Stored rows start

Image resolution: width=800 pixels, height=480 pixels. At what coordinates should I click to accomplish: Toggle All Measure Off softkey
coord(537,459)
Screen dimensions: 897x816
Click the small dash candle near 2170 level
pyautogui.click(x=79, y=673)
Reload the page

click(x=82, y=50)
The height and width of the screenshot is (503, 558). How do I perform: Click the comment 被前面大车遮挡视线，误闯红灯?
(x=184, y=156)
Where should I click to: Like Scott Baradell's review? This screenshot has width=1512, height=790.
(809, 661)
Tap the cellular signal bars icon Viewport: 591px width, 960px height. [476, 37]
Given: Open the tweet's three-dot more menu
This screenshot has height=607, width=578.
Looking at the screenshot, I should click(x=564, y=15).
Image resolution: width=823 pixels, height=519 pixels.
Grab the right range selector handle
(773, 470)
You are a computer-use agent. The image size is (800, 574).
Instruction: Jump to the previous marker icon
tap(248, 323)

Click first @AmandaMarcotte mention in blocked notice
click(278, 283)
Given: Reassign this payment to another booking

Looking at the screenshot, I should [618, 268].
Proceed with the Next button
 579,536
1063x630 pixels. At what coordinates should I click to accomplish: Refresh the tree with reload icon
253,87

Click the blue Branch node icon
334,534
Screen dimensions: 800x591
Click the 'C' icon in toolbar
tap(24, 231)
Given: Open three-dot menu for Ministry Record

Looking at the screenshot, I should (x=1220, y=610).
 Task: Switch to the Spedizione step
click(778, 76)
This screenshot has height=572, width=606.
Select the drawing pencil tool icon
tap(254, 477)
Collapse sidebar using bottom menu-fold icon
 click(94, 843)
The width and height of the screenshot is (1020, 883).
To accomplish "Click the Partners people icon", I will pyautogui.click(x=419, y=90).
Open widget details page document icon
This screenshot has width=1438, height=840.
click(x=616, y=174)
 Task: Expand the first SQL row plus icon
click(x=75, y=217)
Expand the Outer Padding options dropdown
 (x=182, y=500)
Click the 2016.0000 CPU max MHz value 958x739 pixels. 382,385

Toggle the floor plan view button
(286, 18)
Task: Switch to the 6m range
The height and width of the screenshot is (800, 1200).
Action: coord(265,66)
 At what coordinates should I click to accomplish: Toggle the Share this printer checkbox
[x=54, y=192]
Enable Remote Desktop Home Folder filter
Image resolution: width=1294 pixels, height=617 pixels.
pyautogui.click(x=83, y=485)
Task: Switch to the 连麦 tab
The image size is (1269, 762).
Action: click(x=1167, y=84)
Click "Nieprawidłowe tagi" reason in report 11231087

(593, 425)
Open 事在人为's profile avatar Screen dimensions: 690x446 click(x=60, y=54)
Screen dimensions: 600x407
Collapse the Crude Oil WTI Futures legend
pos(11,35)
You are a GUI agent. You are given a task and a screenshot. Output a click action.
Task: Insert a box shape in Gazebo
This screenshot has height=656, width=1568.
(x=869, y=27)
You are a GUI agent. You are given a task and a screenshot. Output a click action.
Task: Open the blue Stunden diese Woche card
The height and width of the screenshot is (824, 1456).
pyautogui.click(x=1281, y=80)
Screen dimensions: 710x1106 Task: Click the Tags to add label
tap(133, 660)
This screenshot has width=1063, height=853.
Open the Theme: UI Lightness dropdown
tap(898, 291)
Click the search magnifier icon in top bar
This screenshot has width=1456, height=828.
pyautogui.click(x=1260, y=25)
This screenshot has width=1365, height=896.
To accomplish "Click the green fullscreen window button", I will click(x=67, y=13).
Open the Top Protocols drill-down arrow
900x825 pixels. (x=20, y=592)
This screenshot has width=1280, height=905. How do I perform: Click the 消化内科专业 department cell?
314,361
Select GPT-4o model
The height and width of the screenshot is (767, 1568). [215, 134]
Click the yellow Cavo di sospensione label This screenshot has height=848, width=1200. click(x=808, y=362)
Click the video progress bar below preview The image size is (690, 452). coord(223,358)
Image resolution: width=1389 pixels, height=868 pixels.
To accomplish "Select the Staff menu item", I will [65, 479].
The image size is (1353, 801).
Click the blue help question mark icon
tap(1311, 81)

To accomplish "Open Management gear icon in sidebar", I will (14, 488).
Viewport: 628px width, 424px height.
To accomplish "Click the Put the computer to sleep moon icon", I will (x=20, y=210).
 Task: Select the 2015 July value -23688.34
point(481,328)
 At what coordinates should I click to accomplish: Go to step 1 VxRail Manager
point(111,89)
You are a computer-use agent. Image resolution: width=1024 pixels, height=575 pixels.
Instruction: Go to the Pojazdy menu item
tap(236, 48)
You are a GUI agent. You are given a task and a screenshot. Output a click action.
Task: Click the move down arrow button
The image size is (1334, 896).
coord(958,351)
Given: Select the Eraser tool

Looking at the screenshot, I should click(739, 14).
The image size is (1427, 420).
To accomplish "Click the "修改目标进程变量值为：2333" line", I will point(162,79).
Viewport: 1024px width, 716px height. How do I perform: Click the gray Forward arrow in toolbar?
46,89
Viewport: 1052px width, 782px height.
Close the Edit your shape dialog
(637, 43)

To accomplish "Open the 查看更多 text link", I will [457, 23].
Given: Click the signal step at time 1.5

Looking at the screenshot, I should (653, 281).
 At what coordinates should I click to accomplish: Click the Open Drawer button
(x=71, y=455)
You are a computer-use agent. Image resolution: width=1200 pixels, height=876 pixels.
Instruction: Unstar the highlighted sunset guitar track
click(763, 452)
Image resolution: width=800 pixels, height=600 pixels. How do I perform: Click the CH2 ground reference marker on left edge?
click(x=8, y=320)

Stored rows end

* What needs to be done
Show every line of the items above that contains the string "step". Case counts.

* Answer to this exercise
 Task: Switch to the Spedizione step
 At what coordinates should I click to accomplish: Go to step 1 VxRail Manager
Given: Click the signal step at time 1.5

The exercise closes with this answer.